About this exercise – Each line in the listing below that contains "agent" should be returned.

Exercise data –
━━━━━━

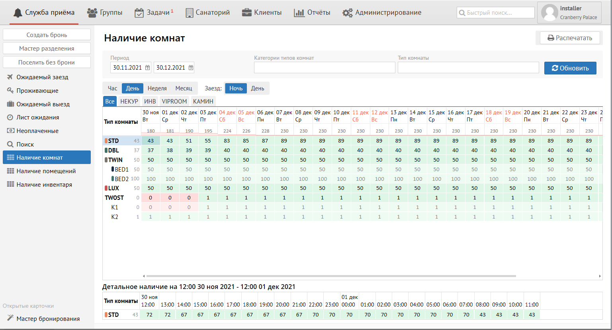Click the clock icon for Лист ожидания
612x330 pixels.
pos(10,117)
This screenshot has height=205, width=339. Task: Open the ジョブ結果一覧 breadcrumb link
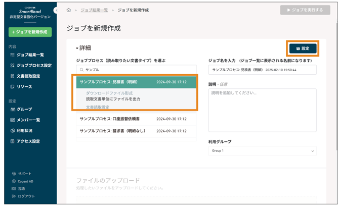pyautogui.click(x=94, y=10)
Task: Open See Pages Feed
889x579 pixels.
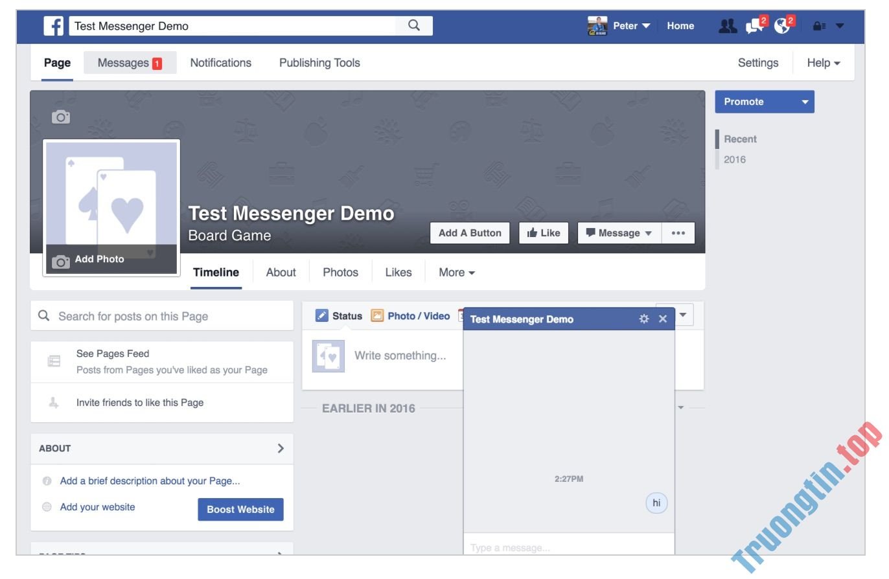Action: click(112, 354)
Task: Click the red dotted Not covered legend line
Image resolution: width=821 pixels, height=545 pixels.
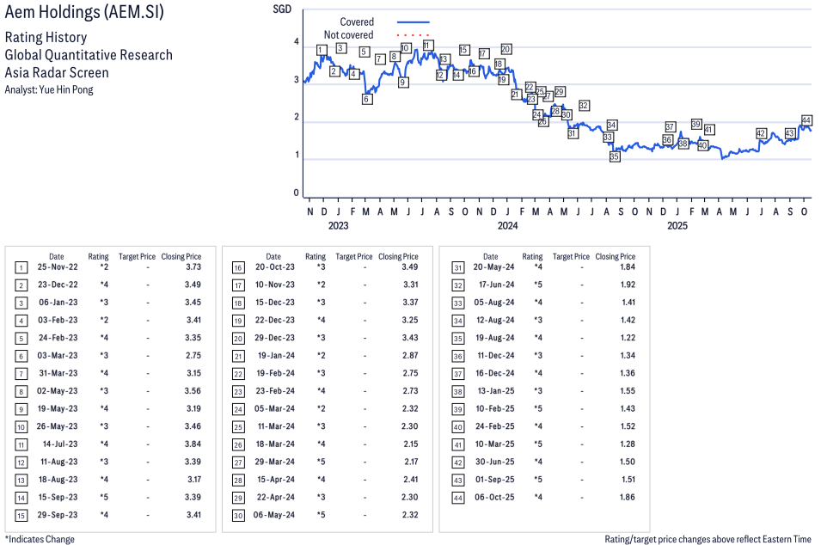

━━━━━━

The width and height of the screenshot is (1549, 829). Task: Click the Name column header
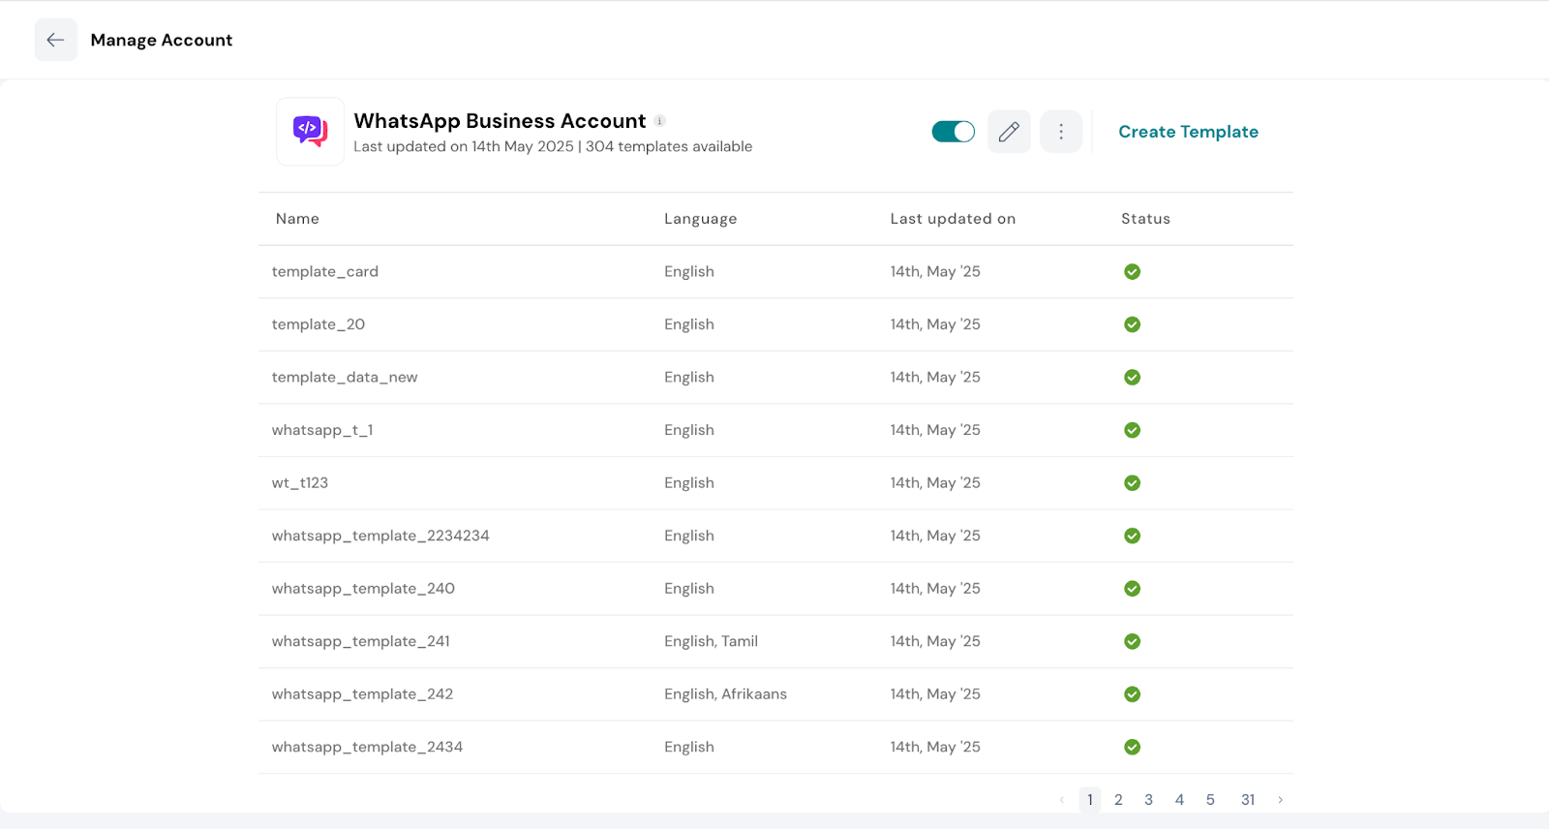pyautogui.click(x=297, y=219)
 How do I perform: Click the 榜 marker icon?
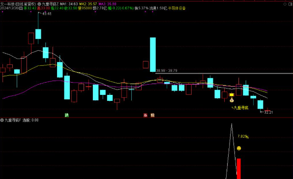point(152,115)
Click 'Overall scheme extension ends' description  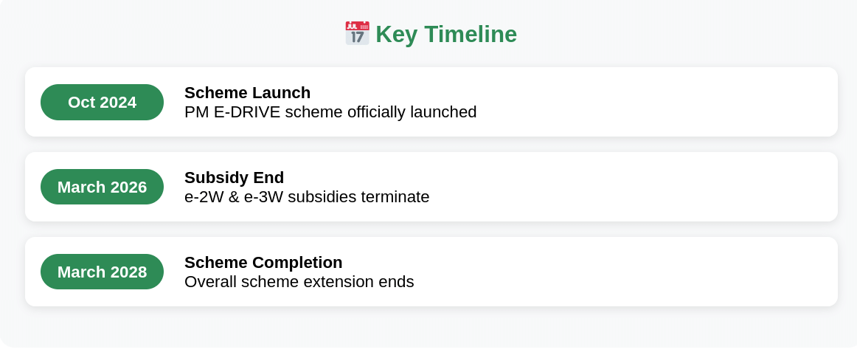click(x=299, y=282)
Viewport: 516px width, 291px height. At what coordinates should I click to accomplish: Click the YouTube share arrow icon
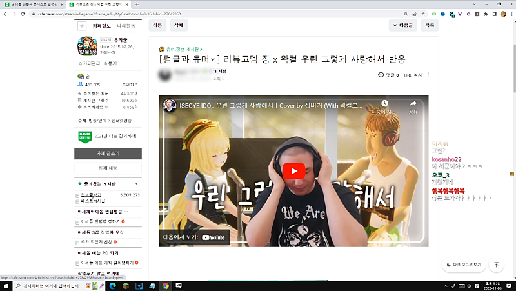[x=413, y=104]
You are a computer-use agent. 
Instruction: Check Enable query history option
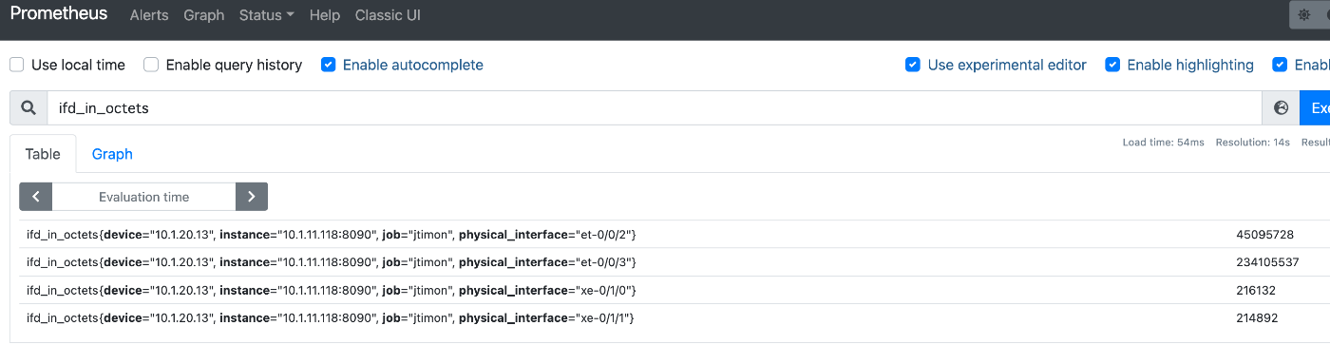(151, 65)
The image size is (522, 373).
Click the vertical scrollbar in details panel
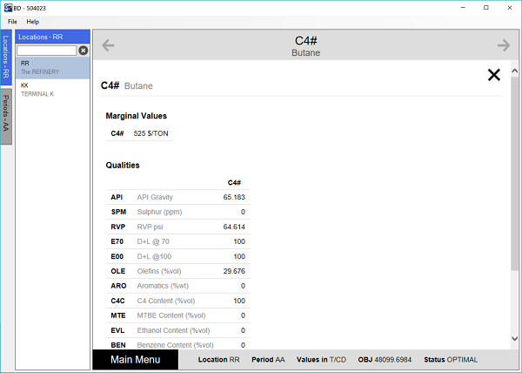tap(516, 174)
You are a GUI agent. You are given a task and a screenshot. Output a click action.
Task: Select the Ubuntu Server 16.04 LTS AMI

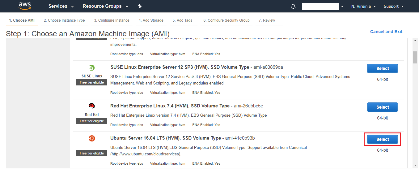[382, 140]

━━━━━━

Solution –
You are a computer-use agent. 
You are a GUI agent. You are given a task and a screenshot. Output a click action.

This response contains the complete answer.